**SOURCE TEXT:**
┄┄┄┄┄┄

To CTValleyRR - I didn't take your comment as doubting the existence of the bridge. I went looking for the 1938 aerial photo because I was curious about the history of that stretch of railroad. The Univ. of Wisconsin has a website where all of the 1938 aerials are available for the whole state. With regard to the current use of the bridge, the Escanaba & Lake Superior train that I got pictures of crossed the bridge at about 5 miles an hour. I suspect that was so as not to shake the bridge too much. Train engineer has lots of guts!!

I very much appreciate all the ideas and comments that folks have been making. It adds a lot to having model railroading as a hobby.


----------



## traction fan (Oct 5, 2014)

*Bridge building*

Suamico Pete;

You have your choice of materials. The bridge girders could be scratch-built from styrene, or even wood. There are also some nice plastic girders available from Central Valley. Personally I would consider making at least a strong core for the main girders supporting the track, from brass. Then detailed outer plastic plates(Micro Engineering) could be glued on.
If you're really a bit crazy, the whole bridge could be soldered together using K&S brass shapes and Gold Medal Models "X"-Bracing. This would be a long, and expensive project, but would produce a beautiful, and strong* structure. 

* You mentioned grandchildren.

Traction Fan


----------



## broox (Apr 13, 2012)

┄┄┄┄┄┄

**DATASET EXCERPTS:**
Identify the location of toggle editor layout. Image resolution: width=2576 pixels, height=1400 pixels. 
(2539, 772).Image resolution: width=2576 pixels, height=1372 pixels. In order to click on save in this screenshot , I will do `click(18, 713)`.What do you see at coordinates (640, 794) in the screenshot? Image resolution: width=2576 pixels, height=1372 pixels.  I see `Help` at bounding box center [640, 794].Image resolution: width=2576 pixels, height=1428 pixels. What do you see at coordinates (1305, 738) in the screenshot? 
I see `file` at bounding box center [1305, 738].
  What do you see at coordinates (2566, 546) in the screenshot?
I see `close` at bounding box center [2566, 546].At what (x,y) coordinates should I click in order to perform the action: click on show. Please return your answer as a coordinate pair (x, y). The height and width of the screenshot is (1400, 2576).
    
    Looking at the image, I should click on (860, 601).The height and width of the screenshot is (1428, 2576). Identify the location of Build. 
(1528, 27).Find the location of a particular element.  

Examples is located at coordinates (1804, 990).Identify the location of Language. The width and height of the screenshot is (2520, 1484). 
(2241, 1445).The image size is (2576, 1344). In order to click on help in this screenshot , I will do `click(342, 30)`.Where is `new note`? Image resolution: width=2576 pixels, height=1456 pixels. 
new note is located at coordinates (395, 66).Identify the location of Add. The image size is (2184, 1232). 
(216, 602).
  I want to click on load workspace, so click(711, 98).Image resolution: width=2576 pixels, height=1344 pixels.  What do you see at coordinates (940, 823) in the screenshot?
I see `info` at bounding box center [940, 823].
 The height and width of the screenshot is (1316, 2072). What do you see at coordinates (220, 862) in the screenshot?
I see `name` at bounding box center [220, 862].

┄┄┄┄┄┄

**EXERCISE DETAILS:**
Answer each question from the forum thread on bridge building:
(a) At about what speed did the Escanaba & Lake Superior train cross the bridge?
(b) From which company are plastic girders said to be available?
(c) Of what material does traction fan suggest making at least a strong core for the main girders?

**THE COMPLETED TASK:**
(a) About 5 miles an hour.
(b) Central Valley.
(c) Brass.